I  have learned that these are only part of the story.  The parallel, kindred theme is economic.  Superior economies provide great advantage.  This advantage is reflected in both income and the interest rate paid on bonds.  If a side loses the confidence of the bond market, the outcome of the conflict becomes largely predetermined.

I have a working theory about how people and governments respond to events.  At the core  of my working theory is positive feedback.  Despite the name “positive” feedback is not necessarily positive in the emotional sense.  “Positive” feedback simply means self-reinforcing.  Virtuous cycles and vicious cycles are both examples of self-reinforcing positive feedback.

Strangely, mindset is crucial.  There are two mindsets that favor positive outcomes: 1) economic self-confidence, 2)  patient self-development and willingness to defer economic self-gratification (spending).  The United States seems to be losing both of these factors.  The key word is “self”, as in individual.

US growth, anemic  as it is, is based largely on government leverage.  As long as this leverage can be financed at historically-low rates, this largely superficial growth can occur… until real, organic growth resumes, or the debt bubble bursts or begins deflating (signaled by erosion of the value of the USD).

Simply put, I have become bearish on the USD and am looking for safer harbors for my “non-risk” capital.  Alternatives include CAD, AUD, and NOK (kr) government bonds.  TIPs provide a degree of protection, if you believe CPI-U stats accurately reflect US inflation.  CASH in USD is suspect.

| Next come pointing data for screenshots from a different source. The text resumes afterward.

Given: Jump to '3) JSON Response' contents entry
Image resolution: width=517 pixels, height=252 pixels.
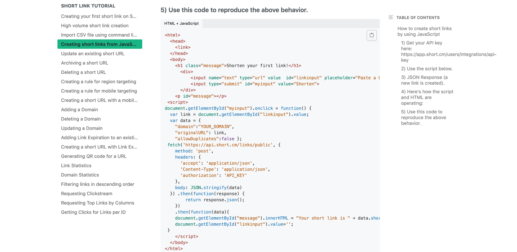Looking at the screenshot, I should pyautogui.click(x=424, y=80).
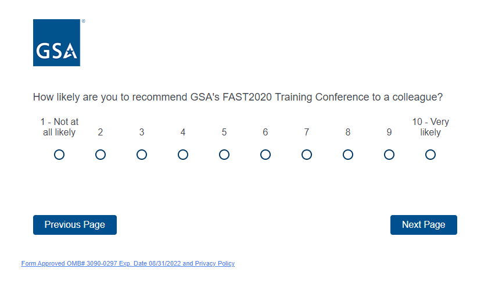Select the radio button under rating 8
The width and height of the screenshot is (488, 297).
(x=348, y=155)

Back to Belize.  Belizean currency is pegged to the USD on 2:1 basis.  Belize’s unemployment rate is approximately 14.4%, and the trend is upward.  With the shear beauty and wonder of the country, reasonable English-proficiency, and a tiny 360,000 population, tourism should translate more effectively to income/capita, GDP/capita, and overall economic growth.

I am studying dissonant economic stagnation first hand.  Beauty surrounded by poverty.  Economic stagnation.  Hope concentrated outward on government, on divine intervention, on anything but self.

I study with objectivity laced with sadness.   These people could be much more, but they will likely not be any time soon.

This is a lesson for the US.  The US government’s fiscal situation is unsustainable.  The general outlook is looking outward for hope rather than inward (to oneself) for strength and betterment.   Until this attitude changes I see anemic US growth as the future.  This is likely to manifest in US inflation and USD devaluation.  Federal Reserve policy seems to concur.

My macro outlook can be reflected in the numbers I put into expected-return data for global market ETFs.  Sigma1 HAL0 software uses these projections and variance and semivariance optimization (or other metrics)  to help me revise my personal portfolio.

Feel free to disagree with my outlook.  Sigma1 HAL0 optimization will incorporate your projections, and build an optimized portfolio based upon them.  HAL0  portfolio optimization is algorithmic and objective.  Individual security expected-returns are typically based on user inputs.  HAL0 software optimizes within the provided framework.  User predictions matter, as does human discretion in using the HAL0 results.

Because my projections for expected-return may vary widely from yours, your company’s, and your analysts, the resulting portfolios will vary widely.

The bottom line is that Sigma1 portfolio-optimization software uses your hard-won security analysis and projections to build an accordingly-optimized investment portfolio. If you believe in your analysis, so will Sigma1.  Keep that in mind.  Your analysis matters.